Les parlementaires ont commencé à monter au créneau en début d'année. "Nouvelle drogue tendance et récréative, le protoxyde d'azote, gaz hilarant, fait donc fureur chez les jeunes, avec une véritable dépendance à l'effet euphorisant, et ce d'autant qu'il est en vente libre, à un coût très modique et sans restriction. Aucun visuel ou pictogramme sur l'emballage n'alerte sur les dangers d'inhalation de ce produit", avait alerté la sénatrice du Nord Valérie Létard (UDI) en février, allant jusqu’à évoquer 17 cas mortels en Grande-Bretagne. Depuis elle a déposé une proposition de loi visant à interdire l'incitation à la consommation et celle de la vente aux mineurs. Une autre initiative a lieu parallèlement à l’Assemblée avec une proposition de loi d’Ugo Bernalicis (LFI) visant à encadrer la vente de protoxyde d’azote et à renforcer les actions de prévention.

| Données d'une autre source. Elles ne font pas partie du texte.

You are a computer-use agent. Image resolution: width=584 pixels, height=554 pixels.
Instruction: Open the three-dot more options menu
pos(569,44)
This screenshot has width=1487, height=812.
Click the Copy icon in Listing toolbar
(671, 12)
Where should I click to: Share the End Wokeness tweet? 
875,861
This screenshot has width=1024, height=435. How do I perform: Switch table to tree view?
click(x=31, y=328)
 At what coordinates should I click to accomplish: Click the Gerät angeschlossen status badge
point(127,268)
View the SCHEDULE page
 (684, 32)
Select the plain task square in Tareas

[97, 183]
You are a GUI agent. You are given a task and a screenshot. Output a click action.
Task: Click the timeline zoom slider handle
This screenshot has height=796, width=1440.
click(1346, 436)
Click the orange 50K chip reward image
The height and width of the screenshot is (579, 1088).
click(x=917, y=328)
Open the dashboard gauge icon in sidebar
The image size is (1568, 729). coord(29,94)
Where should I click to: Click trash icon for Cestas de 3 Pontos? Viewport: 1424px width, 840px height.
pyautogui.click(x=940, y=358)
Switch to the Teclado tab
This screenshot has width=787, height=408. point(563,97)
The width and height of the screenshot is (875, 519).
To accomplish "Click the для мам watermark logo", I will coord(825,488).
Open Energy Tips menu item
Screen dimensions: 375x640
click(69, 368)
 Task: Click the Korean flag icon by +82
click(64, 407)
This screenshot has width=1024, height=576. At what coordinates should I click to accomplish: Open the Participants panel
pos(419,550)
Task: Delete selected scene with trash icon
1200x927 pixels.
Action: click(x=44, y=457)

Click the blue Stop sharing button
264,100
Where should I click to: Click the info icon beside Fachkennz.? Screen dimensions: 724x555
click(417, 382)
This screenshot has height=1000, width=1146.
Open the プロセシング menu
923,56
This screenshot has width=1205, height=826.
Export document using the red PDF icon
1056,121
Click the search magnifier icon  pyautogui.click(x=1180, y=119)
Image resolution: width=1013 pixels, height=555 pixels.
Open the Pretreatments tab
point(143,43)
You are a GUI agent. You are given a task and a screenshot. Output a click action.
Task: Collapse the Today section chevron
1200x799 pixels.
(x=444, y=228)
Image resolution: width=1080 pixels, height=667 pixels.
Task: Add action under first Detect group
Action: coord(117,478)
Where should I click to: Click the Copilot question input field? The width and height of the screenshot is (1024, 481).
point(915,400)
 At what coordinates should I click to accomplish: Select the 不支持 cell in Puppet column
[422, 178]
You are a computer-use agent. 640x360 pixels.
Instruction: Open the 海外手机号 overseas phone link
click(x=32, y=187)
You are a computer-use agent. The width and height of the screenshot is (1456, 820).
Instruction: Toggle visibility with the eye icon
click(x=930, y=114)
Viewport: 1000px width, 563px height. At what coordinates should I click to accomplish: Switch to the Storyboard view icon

Mais le gouvernement ne semble pas vouloir toucher à la loi. "Compte tenu de l'usage détourné de ces produits de consommation courante, il nous apparaît vain de chercher à modifier la loi, pour chacun d'entre eux, afin de mettre un terme à ces pratiques, avait répondu le secrétaire d’État, Adrien Taquet, à Valérie Létard. Seules des approches de prévention globale auprès des jeunes pourront, nous semble-t-il, porter leurs fruits, même si, et nous le reconnaissons, nous ne pourrons prétendre à éradiquer complètement certaines pratiques de nos jeunes."